Pessoa parda. Nascida no dia de Jorge Guerreiro, segundo a tradição do candomblé; dia também do advento de Shakespeare. O ano: 1979. Educada por mãe preta, solteira e doméstica subjugada pela vida e por um contexto social que a privara da formação escolar que poderia ter-nos dado uma vida menos rude. Jamais conheci meu pai, que abandou minha mãe grávida de mim no sétimo mês da gestação.
Desde muito cedo, observando-a exercer seu ofício em casas alheias, desejei uma sorte diferente da dela; intentei seguir a Medicina, inclinação despertada, talvez, pelo fato de eu haver passado uma parte da infância na casa da família que recebera a minha genitora como “filha de criação”, eufemismo para exploração de trabalho infantil.

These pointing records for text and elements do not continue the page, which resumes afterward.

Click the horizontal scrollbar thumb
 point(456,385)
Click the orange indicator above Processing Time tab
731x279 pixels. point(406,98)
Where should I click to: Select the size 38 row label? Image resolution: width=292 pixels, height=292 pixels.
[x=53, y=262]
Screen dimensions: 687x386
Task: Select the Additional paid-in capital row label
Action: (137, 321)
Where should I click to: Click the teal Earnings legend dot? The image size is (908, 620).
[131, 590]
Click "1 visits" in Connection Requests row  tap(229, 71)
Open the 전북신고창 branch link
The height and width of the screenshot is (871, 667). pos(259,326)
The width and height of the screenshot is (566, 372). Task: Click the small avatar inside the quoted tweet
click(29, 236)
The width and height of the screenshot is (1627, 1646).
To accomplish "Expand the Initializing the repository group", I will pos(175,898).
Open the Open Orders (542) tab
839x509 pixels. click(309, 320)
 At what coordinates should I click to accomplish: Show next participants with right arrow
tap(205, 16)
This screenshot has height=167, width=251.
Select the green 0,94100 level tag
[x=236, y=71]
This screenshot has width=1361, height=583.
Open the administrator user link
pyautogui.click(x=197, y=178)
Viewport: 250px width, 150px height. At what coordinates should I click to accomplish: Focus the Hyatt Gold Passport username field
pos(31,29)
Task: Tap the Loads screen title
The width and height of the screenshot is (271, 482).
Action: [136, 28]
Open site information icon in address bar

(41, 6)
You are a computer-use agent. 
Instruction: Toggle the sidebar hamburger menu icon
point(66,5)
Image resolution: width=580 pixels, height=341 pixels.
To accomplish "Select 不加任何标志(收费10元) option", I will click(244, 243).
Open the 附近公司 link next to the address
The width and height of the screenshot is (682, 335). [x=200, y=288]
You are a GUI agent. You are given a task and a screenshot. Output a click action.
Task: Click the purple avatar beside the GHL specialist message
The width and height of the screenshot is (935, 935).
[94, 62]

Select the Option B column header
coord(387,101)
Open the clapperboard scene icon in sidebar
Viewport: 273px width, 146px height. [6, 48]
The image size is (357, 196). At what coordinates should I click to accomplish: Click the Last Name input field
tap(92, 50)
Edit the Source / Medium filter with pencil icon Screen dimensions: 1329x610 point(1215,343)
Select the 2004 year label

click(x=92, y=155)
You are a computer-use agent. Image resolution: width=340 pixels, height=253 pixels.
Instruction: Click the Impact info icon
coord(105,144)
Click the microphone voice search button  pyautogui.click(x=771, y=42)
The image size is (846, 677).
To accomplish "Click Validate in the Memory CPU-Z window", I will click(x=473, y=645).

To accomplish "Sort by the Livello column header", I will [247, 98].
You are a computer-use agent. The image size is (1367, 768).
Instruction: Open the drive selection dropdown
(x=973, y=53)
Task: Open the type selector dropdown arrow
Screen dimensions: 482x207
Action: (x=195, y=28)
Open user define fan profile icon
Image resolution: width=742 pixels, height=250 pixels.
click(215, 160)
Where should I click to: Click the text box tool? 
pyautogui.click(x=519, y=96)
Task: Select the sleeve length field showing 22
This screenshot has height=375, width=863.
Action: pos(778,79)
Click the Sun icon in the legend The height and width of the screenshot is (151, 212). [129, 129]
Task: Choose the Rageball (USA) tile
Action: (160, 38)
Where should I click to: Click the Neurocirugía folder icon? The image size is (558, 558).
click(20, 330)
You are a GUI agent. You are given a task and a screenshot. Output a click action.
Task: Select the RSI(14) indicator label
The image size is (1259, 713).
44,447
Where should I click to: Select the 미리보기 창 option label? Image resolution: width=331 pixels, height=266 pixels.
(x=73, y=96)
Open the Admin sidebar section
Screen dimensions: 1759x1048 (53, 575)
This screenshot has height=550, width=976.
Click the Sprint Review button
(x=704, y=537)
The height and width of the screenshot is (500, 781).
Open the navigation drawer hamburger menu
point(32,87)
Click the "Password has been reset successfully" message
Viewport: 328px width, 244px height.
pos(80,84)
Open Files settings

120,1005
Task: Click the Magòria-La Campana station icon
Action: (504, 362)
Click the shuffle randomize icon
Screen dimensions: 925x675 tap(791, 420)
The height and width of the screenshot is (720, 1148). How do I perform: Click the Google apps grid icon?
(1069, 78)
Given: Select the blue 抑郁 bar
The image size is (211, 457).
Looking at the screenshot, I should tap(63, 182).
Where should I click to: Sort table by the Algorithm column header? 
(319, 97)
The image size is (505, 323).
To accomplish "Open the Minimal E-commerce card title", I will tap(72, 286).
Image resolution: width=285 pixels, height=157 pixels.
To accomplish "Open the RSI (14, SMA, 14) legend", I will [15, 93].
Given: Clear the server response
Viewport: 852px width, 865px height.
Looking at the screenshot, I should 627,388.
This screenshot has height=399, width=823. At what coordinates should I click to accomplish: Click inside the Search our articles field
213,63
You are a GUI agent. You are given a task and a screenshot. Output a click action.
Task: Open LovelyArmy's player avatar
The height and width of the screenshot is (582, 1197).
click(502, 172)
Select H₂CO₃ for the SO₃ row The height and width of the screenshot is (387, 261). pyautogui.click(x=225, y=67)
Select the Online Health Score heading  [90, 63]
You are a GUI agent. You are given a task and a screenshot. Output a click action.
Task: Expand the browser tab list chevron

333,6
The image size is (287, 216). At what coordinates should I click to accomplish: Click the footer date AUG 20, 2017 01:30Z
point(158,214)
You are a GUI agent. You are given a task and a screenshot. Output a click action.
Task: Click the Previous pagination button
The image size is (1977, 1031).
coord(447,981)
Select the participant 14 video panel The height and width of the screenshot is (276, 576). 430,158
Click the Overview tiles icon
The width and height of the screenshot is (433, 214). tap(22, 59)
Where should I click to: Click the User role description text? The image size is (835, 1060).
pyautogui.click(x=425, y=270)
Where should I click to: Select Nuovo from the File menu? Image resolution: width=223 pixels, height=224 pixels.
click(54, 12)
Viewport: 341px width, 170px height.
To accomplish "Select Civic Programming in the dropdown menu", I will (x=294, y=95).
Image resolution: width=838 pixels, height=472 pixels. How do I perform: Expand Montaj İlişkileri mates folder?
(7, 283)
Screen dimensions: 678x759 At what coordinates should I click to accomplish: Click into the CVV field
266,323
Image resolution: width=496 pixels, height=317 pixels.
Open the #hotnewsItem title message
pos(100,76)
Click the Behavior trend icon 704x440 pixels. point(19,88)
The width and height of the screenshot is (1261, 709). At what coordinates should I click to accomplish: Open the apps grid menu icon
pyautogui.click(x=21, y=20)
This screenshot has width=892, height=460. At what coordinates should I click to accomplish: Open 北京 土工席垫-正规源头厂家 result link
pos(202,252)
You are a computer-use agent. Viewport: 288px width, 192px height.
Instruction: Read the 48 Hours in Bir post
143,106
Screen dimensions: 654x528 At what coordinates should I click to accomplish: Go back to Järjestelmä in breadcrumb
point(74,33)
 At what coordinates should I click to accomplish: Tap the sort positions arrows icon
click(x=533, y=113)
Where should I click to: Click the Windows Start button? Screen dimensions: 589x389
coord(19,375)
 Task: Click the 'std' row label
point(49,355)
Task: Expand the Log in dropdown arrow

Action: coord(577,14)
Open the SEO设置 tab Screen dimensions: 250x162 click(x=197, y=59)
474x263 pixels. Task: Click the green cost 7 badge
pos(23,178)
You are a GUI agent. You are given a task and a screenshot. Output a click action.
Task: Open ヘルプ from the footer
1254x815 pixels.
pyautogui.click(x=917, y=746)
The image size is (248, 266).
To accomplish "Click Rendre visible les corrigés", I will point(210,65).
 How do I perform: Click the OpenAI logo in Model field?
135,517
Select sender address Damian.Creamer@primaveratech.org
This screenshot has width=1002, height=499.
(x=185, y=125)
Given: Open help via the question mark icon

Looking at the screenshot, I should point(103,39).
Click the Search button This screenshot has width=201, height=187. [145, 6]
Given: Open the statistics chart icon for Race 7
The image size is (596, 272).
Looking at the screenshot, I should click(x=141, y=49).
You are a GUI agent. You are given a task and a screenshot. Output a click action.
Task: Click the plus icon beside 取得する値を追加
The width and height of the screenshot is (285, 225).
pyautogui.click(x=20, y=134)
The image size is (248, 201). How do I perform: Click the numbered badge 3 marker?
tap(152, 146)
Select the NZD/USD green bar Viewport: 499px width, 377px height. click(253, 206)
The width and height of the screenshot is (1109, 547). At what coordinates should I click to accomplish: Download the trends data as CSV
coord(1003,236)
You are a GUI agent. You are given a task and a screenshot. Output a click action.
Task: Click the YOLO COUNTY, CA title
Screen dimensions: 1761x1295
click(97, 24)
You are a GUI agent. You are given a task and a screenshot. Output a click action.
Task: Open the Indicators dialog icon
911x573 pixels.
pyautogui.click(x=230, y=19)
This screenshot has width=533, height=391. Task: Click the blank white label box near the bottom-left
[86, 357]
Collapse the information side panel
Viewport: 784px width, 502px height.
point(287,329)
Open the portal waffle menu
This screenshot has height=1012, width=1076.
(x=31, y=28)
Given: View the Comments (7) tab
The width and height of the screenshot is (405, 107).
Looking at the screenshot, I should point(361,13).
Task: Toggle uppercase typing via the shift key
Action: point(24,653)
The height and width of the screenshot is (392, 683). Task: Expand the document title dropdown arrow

Seus patrões eram profissionais de saúde, e com eles convivi do nascimento aos cinco anos, ininterruptamente, morando com minha mãe no quartinho de empregada do apartamento de classe média tijucano, e, depois, intermitentemente, até a puberdade.
Quando minha mãe engravidou do meu irmão, meu pequeno mundo sofreu uma reviravolta. A patroa não aceitara uma segunda criança (indesejada) em sua casa (o que compreendo), convidando-nos a retirar-nos de seu espaço, embora continuasse utilizando-se dos serviços gerais de minha mãe. A nós nos restou o único caminho viável para uma doméstica assalariada com duas crianças pequenas: a favela. O Morro da Formiga, na Cidade Maravilhosa para alguns, foi, por cinco longos anos, a minha morada. Lembro-me da estranha sensação de caminhar pelas ruelas estreitas de terra batida que, em dias chuvosos, salpicavam de lama pegajosa e fedorenta meus sonhos de menina. Mas a favela me ensinou – na medida do que uma criança é capaz de compreender os fatos da vida – bastantes coisas em curto espaço de tempo. Por exemplo, que há mais gente boa e de bem no morro do que reza o senso comum. Que é possível ser contente com pouco. Que há beleza em meio à feiura aparente, dependendo dos olhos de quem vê. E também que há perigos reais espreitando feito lobos famintos as almas desavisadas. Por vontade exclusiva do Senhor do Universo, fomos retirados dali antes que eu entrasse na adolescência, segunda fase crucial e decisiva para uma vida adulta equilibrada. Não sei que caminhos eu teria percorrido, se aquela fosse a minha realidade única. O fato é que a vida seguiu trazendo-nos, no momento oportuno, a chance de novas e melhores experiências. Eu tinha dez anos quando minha sorte novamente mudou.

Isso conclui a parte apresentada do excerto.